▶ [TASK]: Could you recast the lines below as a Markdown table with the columns "Row" and "Line", skipping blank lines and leaving the pictures out?

+===+

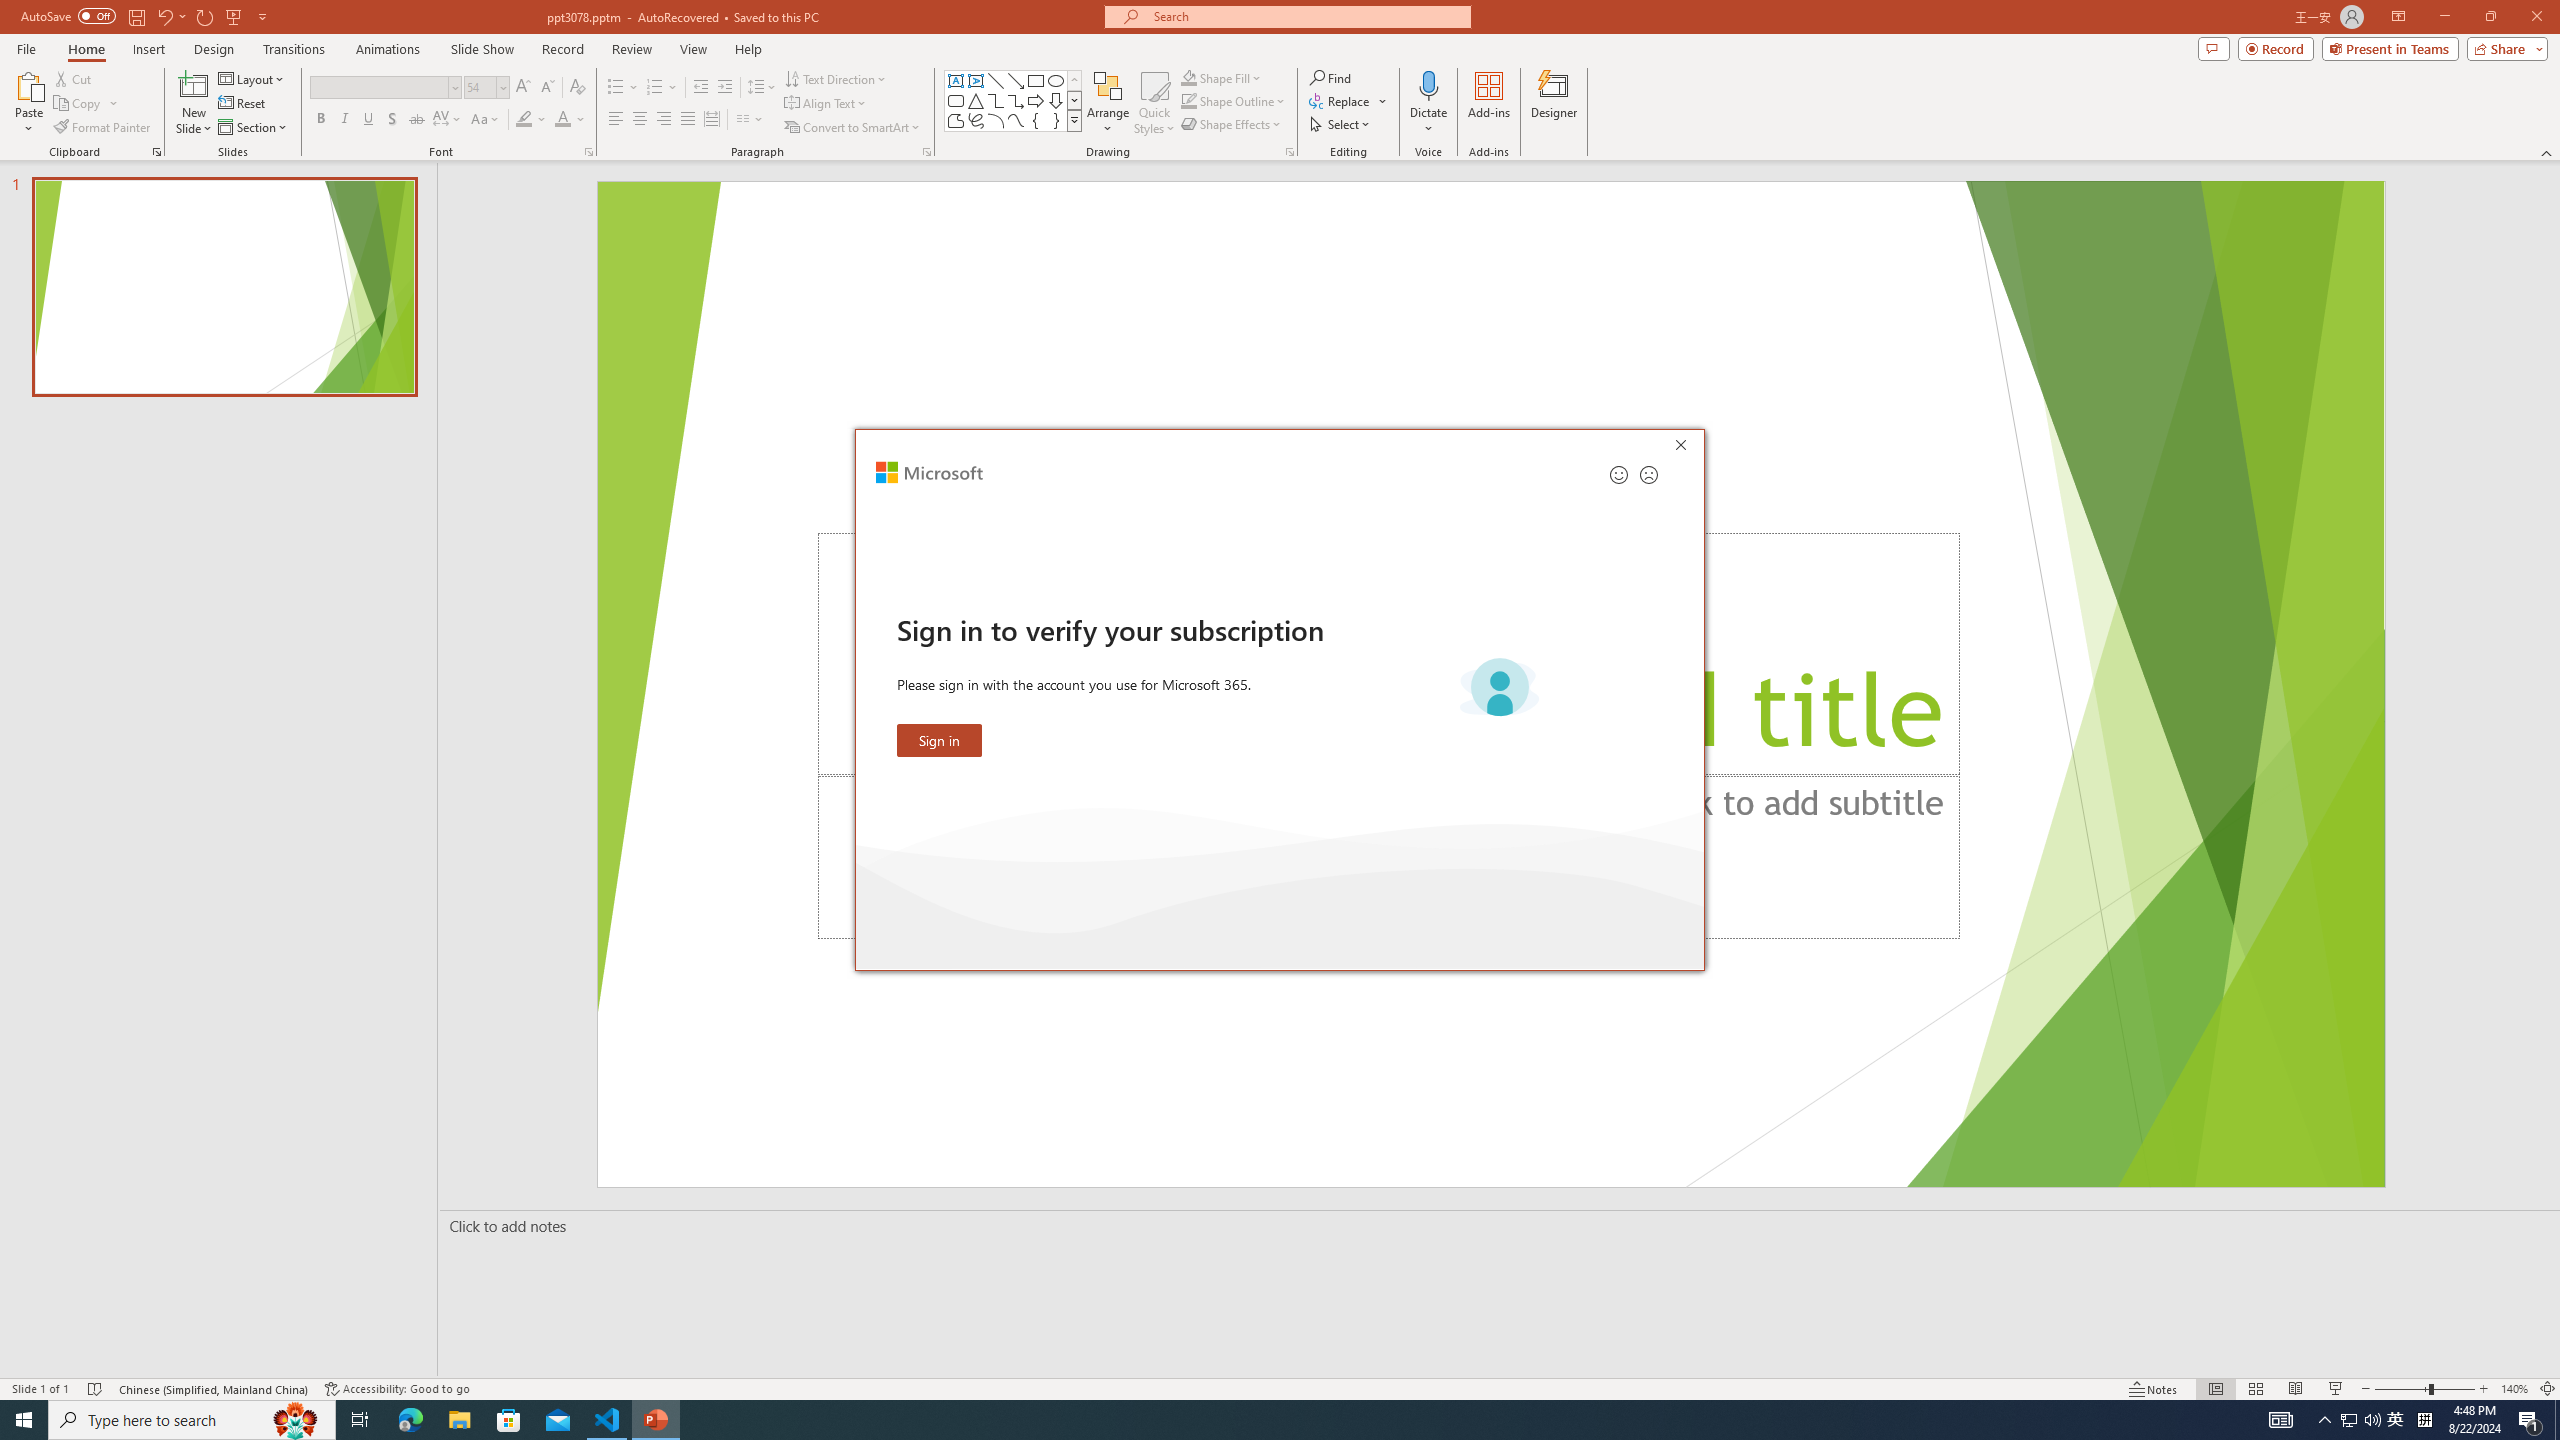  I want to click on Center, so click(640, 120).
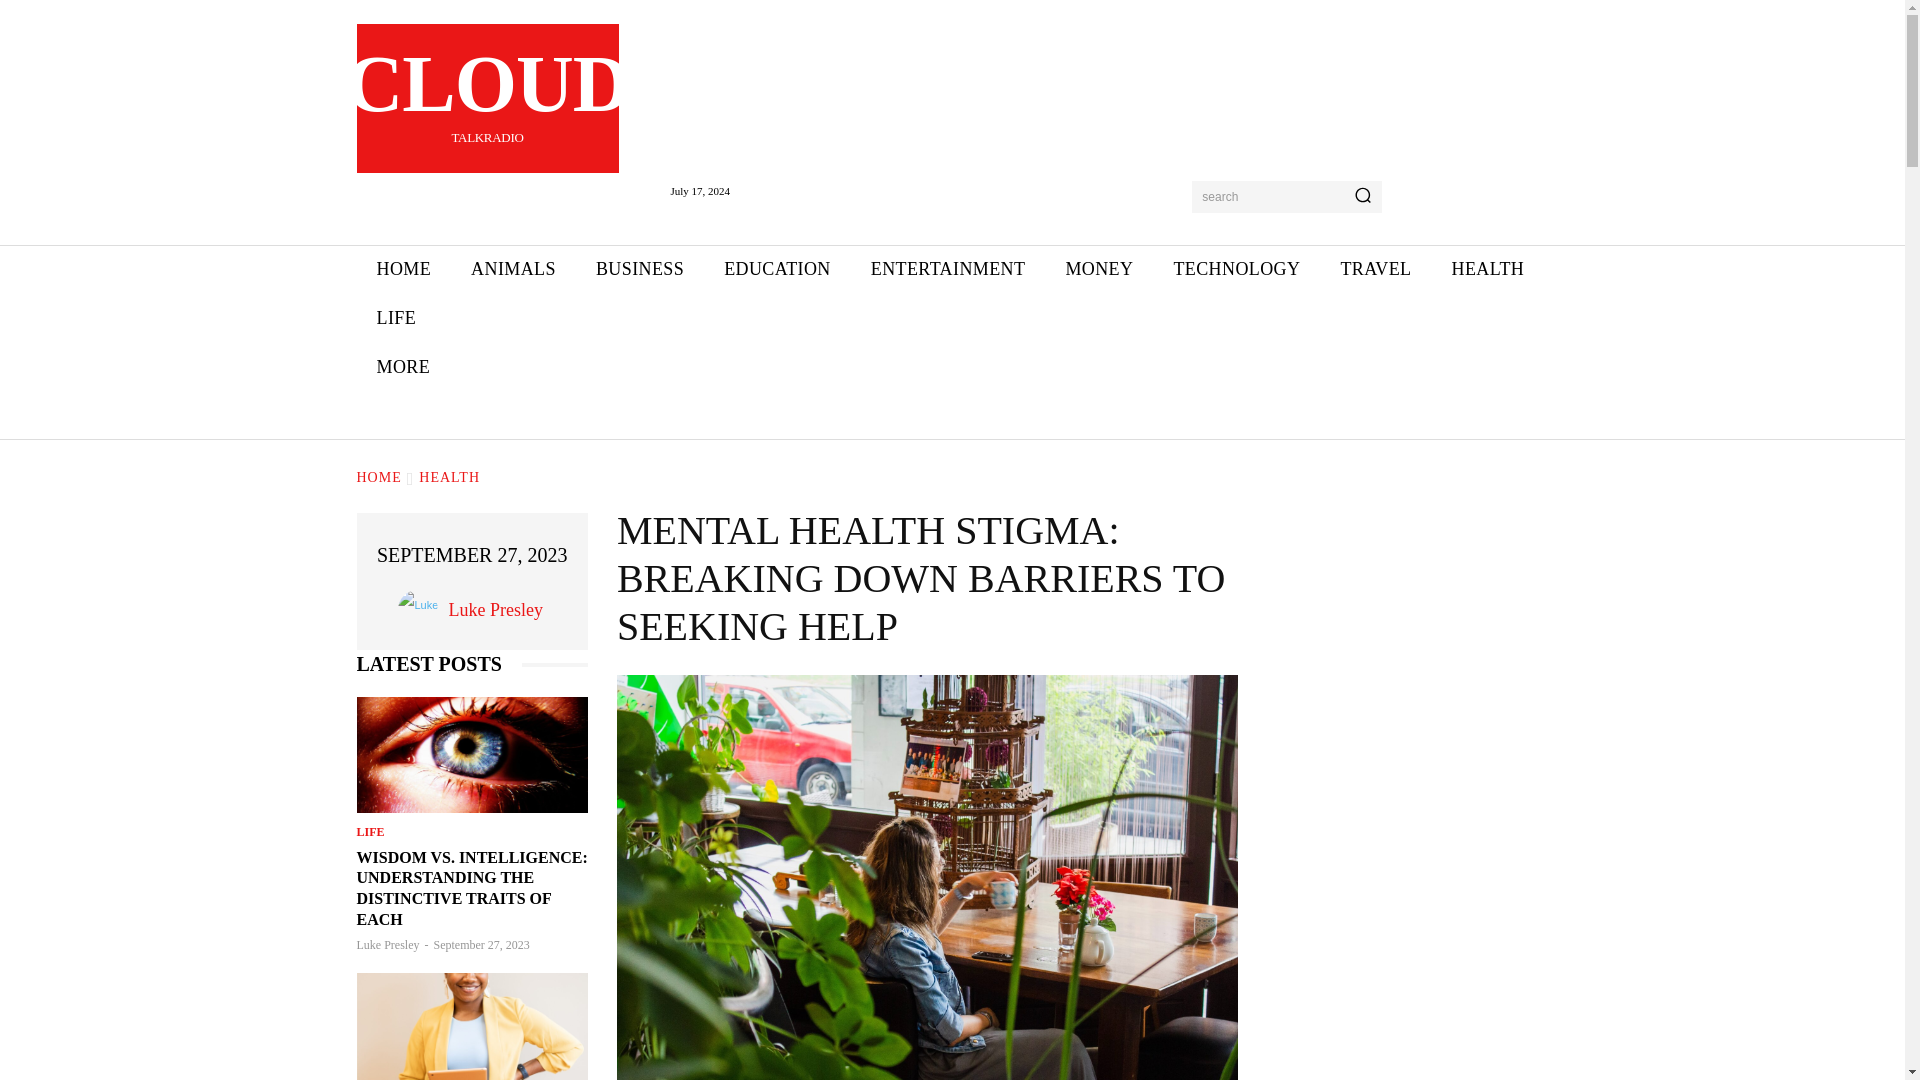 The image size is (1920, 1080). What do you see at coordinates (1486, 269) in the screenshot?
I see `Luke Presley` at bounding box center [1486, 269].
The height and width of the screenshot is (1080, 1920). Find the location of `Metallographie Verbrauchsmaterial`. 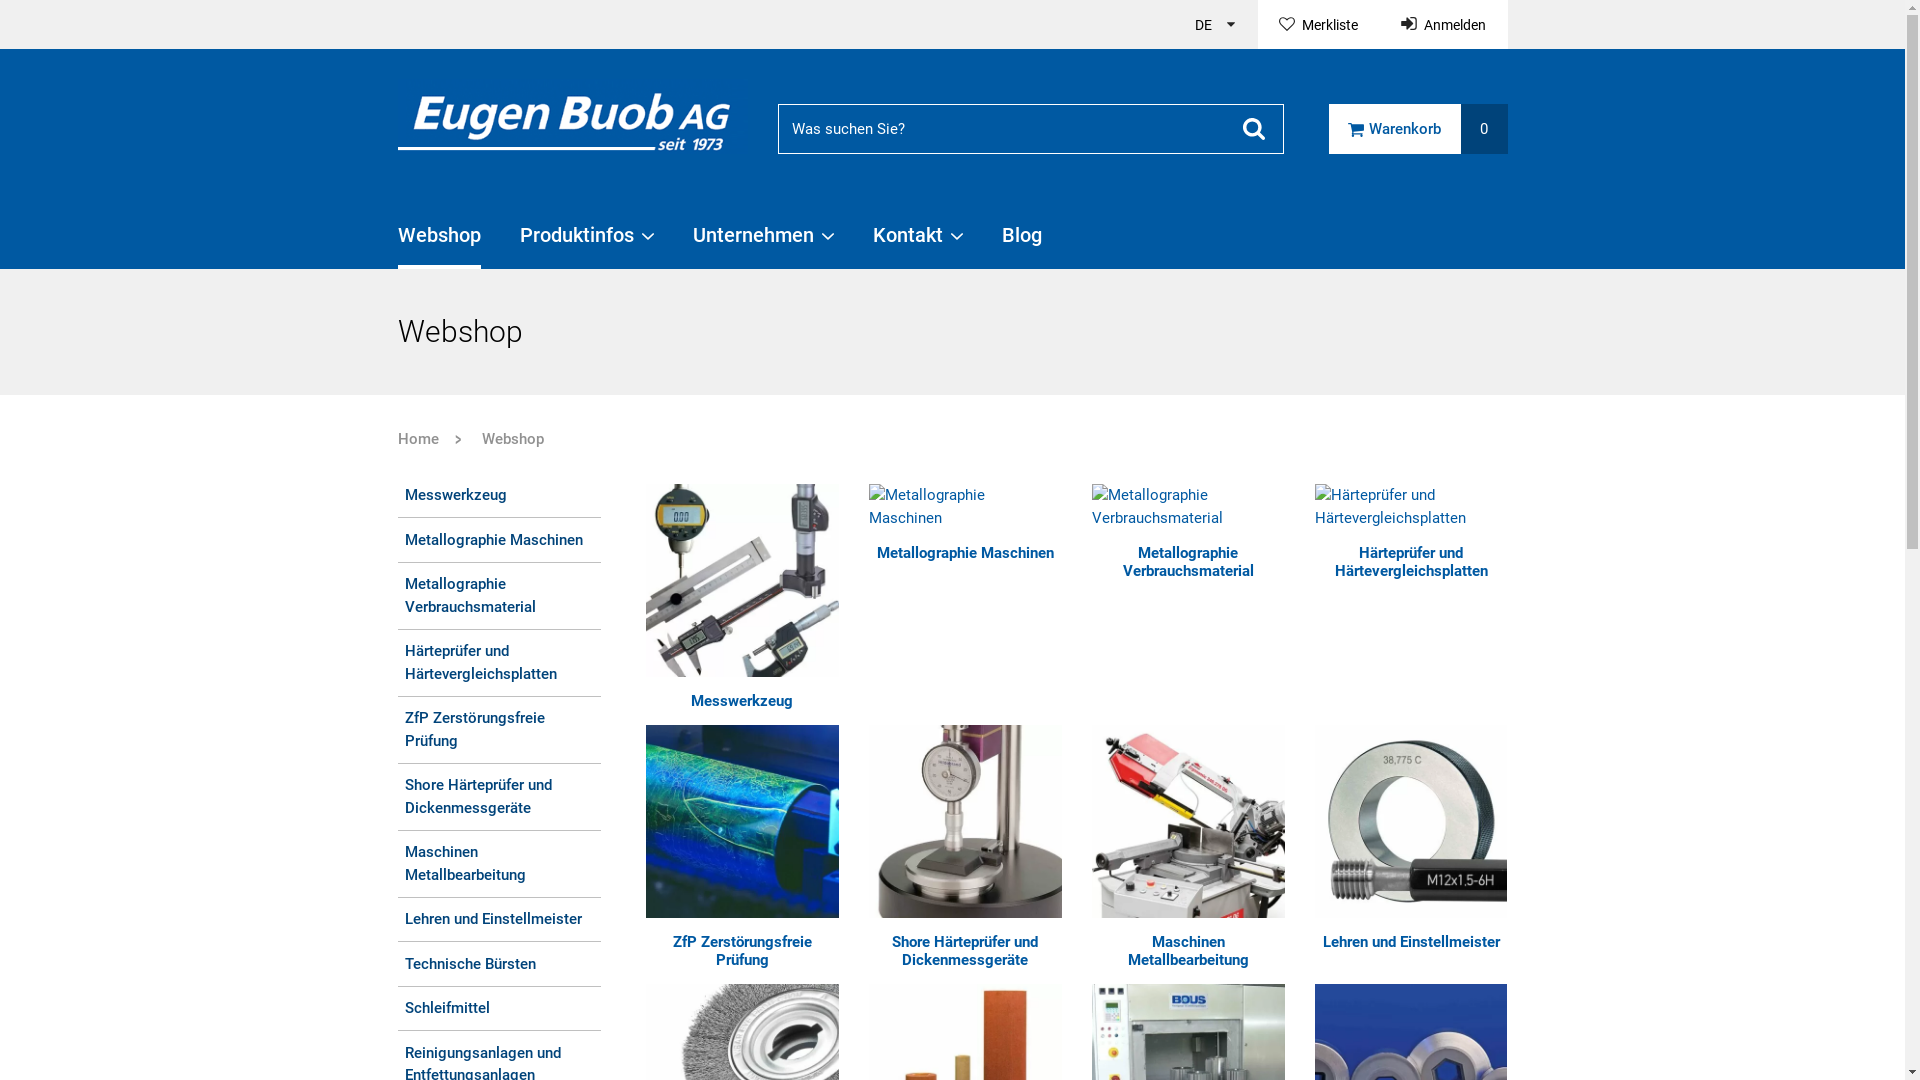

Metallographie Verbrauchsmaterial is located at coordinates (1188, 562).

+===+

▶ [RESPONSE TO THE EXERCISE]:
| Row | Line |
|---|---|
| 1 |   I want to click on Center, so click(640, 120). |
| 2 |  The image size is (1920, 1080). What do you see at coordinates (1486, 269) in the screenshot? |
| 3 | I see `Luke Presley` at bounding box center [1486, 269]. |
| 4 | The height and width of the screenshot is (1080, 1920). Find the location of `Metallographie Verbrauchsmaterial`.  |
| 5 | Metallographie Verbrauchsmaterial is located at coordinates (1188, 562). |